Compare FileStream and FileTable
|Feature||FileStream Solution||FileTable Solution|
|Single story for management tasks||Yes||Yes|
|Single set of services: search, reporting, querying, etc||Yes||Yes|
|Integrated security model||Yes||Yes|
|In-place updates of FILESTREAM data||No||Yes|
|File and directory hierarchy maintained in the database||No||Yes|
|Windows application compatibility||No||Yes|
|Relational access to file attributes||No||Yes|
Table reference: https://msdn.microsoft.com/en-US/library/hh403405.aspx
Pros for using FileTable:
- Windows API compatibility for file data stored within a SQL Server database. This includes the following:
- Non-transactional streaming access and in-place updates to FILESTREAM data.
- A hierarchical namespace of directories and files.
- Storage of file attributes, such as created date and modified date.
- Support for Windows file and directory management APIs.
- Integrated storage and data management capabilities such as backup.
- Integrated services such as full-text search and semantic search over data and metadata.
- Ease of administration and policy management over the unstructured data.

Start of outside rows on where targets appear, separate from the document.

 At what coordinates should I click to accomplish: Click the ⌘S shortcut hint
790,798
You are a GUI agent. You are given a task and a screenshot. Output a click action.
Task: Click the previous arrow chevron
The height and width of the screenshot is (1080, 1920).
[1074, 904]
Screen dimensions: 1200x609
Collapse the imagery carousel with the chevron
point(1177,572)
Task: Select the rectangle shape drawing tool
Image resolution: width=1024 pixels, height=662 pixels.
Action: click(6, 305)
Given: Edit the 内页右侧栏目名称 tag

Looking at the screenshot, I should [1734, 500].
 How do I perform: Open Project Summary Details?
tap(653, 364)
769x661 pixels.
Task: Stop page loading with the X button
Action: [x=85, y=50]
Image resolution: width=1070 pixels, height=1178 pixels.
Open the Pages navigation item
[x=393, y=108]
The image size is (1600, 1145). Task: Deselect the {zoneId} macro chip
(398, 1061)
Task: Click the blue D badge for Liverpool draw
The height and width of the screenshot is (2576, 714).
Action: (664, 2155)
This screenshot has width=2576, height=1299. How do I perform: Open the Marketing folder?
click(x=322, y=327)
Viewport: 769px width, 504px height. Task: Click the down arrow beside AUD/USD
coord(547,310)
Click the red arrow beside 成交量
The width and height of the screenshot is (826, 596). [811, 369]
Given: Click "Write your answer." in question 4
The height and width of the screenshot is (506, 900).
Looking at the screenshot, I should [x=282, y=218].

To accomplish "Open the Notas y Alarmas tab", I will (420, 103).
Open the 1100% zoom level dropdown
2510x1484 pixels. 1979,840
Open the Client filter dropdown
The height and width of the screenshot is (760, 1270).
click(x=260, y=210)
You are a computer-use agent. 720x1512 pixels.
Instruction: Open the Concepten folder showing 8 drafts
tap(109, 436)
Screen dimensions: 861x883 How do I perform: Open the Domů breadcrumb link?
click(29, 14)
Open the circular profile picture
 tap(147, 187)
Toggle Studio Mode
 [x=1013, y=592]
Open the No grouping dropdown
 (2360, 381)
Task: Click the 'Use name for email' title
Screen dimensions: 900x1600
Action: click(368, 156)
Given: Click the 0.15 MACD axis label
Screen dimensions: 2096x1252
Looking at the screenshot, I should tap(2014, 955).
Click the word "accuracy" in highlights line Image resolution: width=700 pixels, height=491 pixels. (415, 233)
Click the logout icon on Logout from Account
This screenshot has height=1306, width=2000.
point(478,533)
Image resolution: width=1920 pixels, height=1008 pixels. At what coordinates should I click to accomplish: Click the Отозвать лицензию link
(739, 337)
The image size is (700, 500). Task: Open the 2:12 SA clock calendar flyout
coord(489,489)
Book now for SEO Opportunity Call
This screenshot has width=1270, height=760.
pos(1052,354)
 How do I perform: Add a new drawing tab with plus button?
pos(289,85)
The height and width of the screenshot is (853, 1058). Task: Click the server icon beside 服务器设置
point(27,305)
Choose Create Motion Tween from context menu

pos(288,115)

- Ensures transactional consistency between the unstructured data stored in the NT file system and the structured data stored in the table
- Allows SQL to take advantage of the NTFS I/O streaming capabilities
- Buffer pool is not used therefore the memory available for query processing is not reduced
Cons for using FileTable:
FileTables do not support memory-mapped files such as NotePad and Paint. You are not able to use these applications on the same server as SQL Server to open the files stored in a FileTable, however, you can use these applications from a remote computer to open files that are stored in a FileTable.
In order to use FileStream or FileTable you will need to enable FileStream on the instance of SQL Server, then enable it on the database. I shall go into more details on setting up FileStream and FileTable in my next blog post.